_Alıştırma koşulları_:
Aşağıda, İsmet Paşa'nın Yakacık'taki ulu çınarla ilgili anısını aktaran bir metin var. Bu metni son cümlesinden sonra devam ettirin.
··· Belge bölümü ···
Zaman zaman, "Ankara Notları"nda, Atatürk'le, İnönü ile ilgili henüz yayınlanmamış anıları aktarmaya çalışıyorum. İstanbul'dan Vahit Acar, bu aktarmaları başka anıları olanlara bir "çağrı" saymış, 21 Ekim günü çıkan "duvarlara bakmak" yazısını böyle değerlendirmiş. O da İsmet Paşa ile birlikte bulunduğu iki saatin öyküsünü şöyle anlattı:
- Yer, İstanbul Yakacık. Yıl 1965, genel seçimlere on- onbeş gün var. Tatlı bir eylül sonu. Hava çok güzel. Saat 15.00 suları. Yakacığın simgesi durumunda bulunan çınarların en ulusunun bulunduğu çarşının ortasındaki parktayız. Çınarın kimilerine göre 5, 6 hatta yediyüz yıllık olduğu ileri sürülür. Konuşup dururken, birden bire bir canlılık, sağa sola koşuşanlar oldu. "İsmet Paşa geliyoooor!" dediler. Doğruydu. Geldi. O ulu çınara yakın bir masaya sandalyeler eklendi, oturuldu. O zaman çay parkını çalıştıran ve halen Kartal Belediye plajlarını çalıştıran eski güreşçilerimizden Hilmi Erbaş, Paşa'ya ne emrettiklerini sordu. Paşa, çay ve su istedi. Bilmeyenlere söyleyeyim, Yakacığın suyu ünlüdür.
Paşa, beni gözüne kestirmiş olacak ki yanına çağırdı, sordu:
- Bu çınarın adı nedir?
- Buranın yerlisi değilim ama, bildiğim kadarıyla "Çarşı çınarı" derler Paşam, diye karşılık verdim.
- Tatmin edemedin beni, dedi. Bu çınarın bir başka adı olmalı..
Bunun üzerine, Yakacığın muhtarı Ekrem Erkan Beyi çağırdık. Muhtar, Paşa'nın yanına geldi. Aynı şeyleri yineledi. Bu kez, muhtarın dayısı olan en yaşlılardan Ali Akay'ı, Yakacıklıların "Ali dayısın"ı çağırdık. Önce tanıştırdık. İsmet Paşa, Ali Dayı'yı karışsındaki sandalyeye oturttu. Aynı soruyu sordu, aynı yanıtı aldı. Paşa, çınarı enine boyuna inceliyordu. Ama, artık adını araştırmaktan vazgeçmişti. Bu kez çınarın ikinci büyük dalının da dalını gösterdi. Ali Dayı'ya şöyle dedi:
- Ali efendi, hatırlar mısın bilmem. Bundan elli yıl kadar önce, (eliyle batıyı gösterdi) Soğanlık köyündeki birliğimden atıma biner, buraya gelirdim, atımı şu dala bağlardım, karşıdaki dükkan o zaman kahveydi. Bir kahve içer, biraz dinlenir, tekrar birliğime giderdim..
Ali Dayı, anımsadığını söyledi. Paşa, canlı bakışlarıyla çevreyi, özellikle ulu çınarı inceliyordu. Gençlik anıları canlanmıştı gözünde. Bu belliydi.
··· Çıkarılan kayıtlar ···
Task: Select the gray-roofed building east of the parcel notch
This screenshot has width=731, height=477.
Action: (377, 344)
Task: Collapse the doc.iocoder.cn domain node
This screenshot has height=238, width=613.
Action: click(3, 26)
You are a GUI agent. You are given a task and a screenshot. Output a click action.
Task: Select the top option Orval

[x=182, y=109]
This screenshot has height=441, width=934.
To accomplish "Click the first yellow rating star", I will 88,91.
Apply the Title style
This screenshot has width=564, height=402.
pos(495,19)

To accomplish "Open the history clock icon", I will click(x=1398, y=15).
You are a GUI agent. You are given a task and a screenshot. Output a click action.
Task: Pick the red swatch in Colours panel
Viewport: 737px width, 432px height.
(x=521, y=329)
···
··· Çıkarılan kayıtlar ···
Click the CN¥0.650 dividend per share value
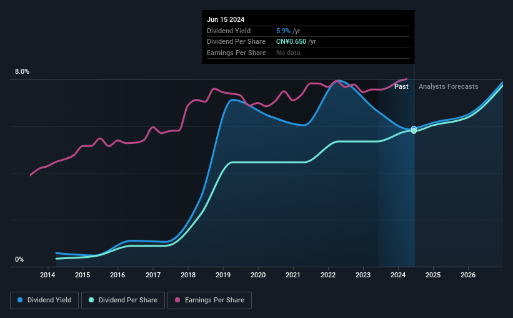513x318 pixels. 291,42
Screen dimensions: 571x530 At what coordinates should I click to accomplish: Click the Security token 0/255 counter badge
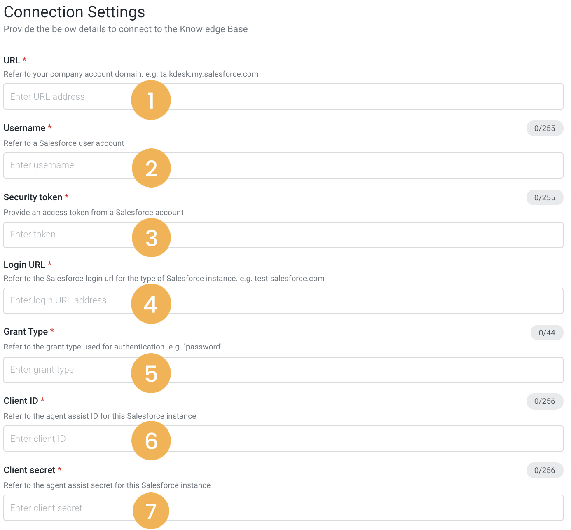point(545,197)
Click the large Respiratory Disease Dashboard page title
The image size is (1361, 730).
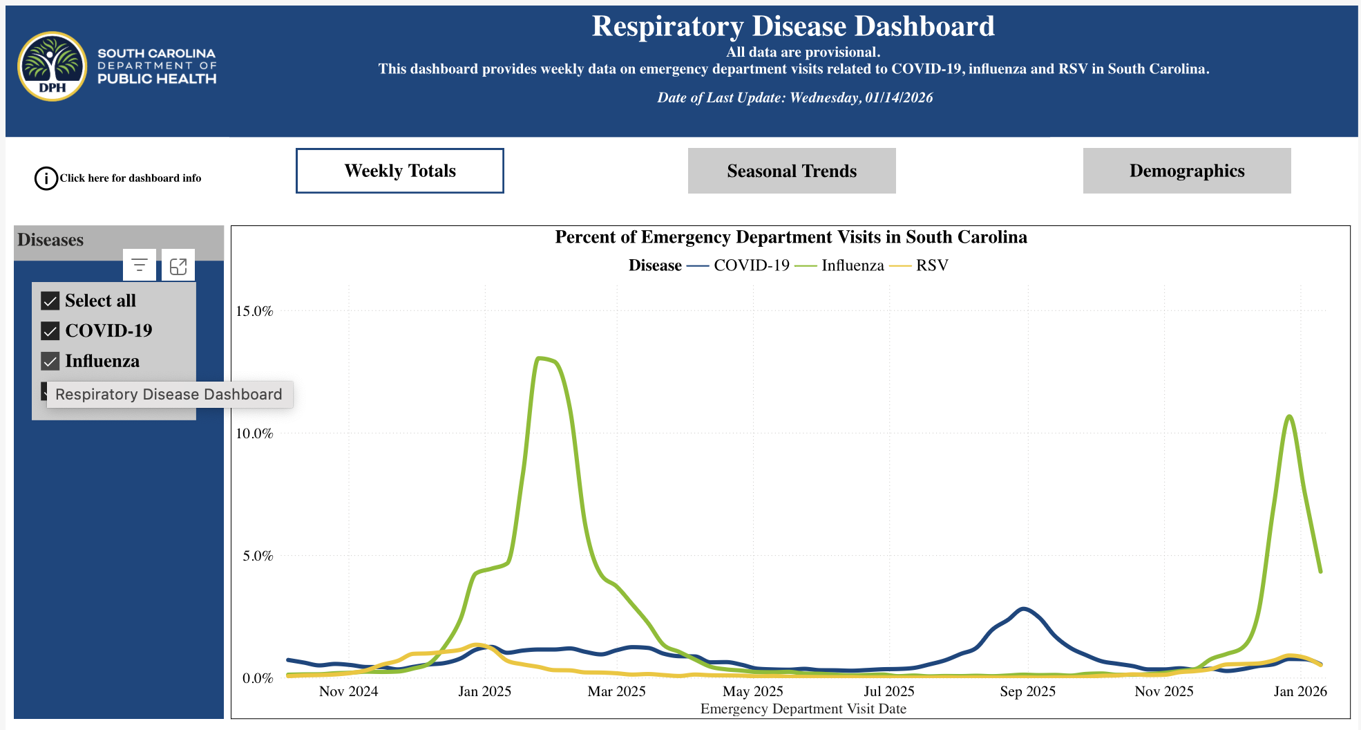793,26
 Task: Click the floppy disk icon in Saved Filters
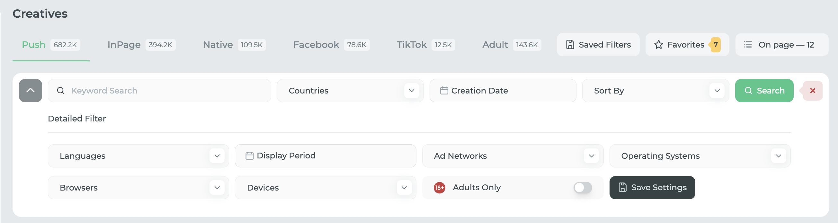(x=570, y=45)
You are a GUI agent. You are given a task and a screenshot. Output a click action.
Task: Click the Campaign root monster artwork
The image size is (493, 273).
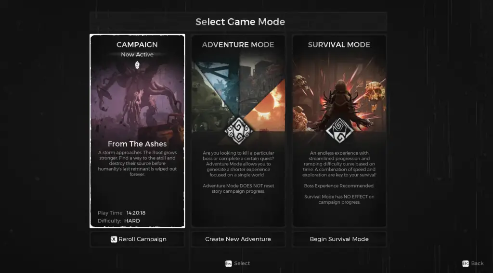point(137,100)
···
_Alıştırma sonucu_:
Bu nedenle olacak, yine çınardan söz açtı:
- Bu çınar, bunca yıl ayakta kalmayı başarmış. Buna diyecek yok. Ama, evlere sarkıntılık etmesine ne demeli? dedi, kahkahasını patlattı...
Ağaç, gerçekten koysalar, yer yer çevre evlerin pencerelerinden içeri dalacaktı. İsmet Paşa, neşeliydi. Ali Dayı’ya sordu:
- Ali efendi, denize giriyor musun bakalım?
- Ne gezer Paşam!
- Neden?
- yaşlandım Paşam!
- Kaç yaşındasın bakayım?
- 67 Paşam..
- Dur bakalım, sen daha dünkü çocuksun!
Türkiye uzun yıllar tek parti dönemini yaşadı, tek parti dönemlerinde, Meclisten çok, grupta tartışılırdı konular. Meclis görüşmelerinden çok, grupta yapılan tartışmalar önem taşır tarihçiler açısından. Bu gizli toplantılarda, kimler neler konuşmuştur? Ne kadar ilginçtir kim bilir...
1953 yılında çıkardıkları bir yasa ile demokratlar, CHP'nin mallarını Hazineye devrettiler. Bunlarla birlikte, çuvallar dolusu belge de devredildi. Bunlar, parti gruplarında, kurultaylarda yapılan konuşmalar, tutanaklarla ilgili belgelerdi. 1960'tan sonra, CHP'nin malları geri verildiği zaman, bu belgelerin nerede olduğu da araştırıldı. Sabahattin Selek'e bir oda verilerek, bu belgeleri derleyip toplaması sağlanmak istendi. Çuvallar geldi. Ancak, tarihsel önemi olan belgeler yerine çuvallardan başka şeyler çıktı, belgeler ortada yoktu.
Burada önemli olduğunu sandığım, güncel bir konuya değinmek istiyorum.
Yeni çıkan bir yasa ile siyasal partiler feshedildi. Mallarının Hazineye devredilmesi kararlaştı. Bu mallar yanında, partilerin ellerinde bulunan bantlar, belgeler de Hazineye devredilecek. Partilerin Genel İdare Kurulu toplantılarında, parti meclislerinde yapılan konuşmaların bantları da bunlar arasında. Meclis gruplarının gizli toplantılarında yapılan konuşmaları içeren bantlar da var. İsmet Paşa'nın bilmediğimiz ne konuşmaları var...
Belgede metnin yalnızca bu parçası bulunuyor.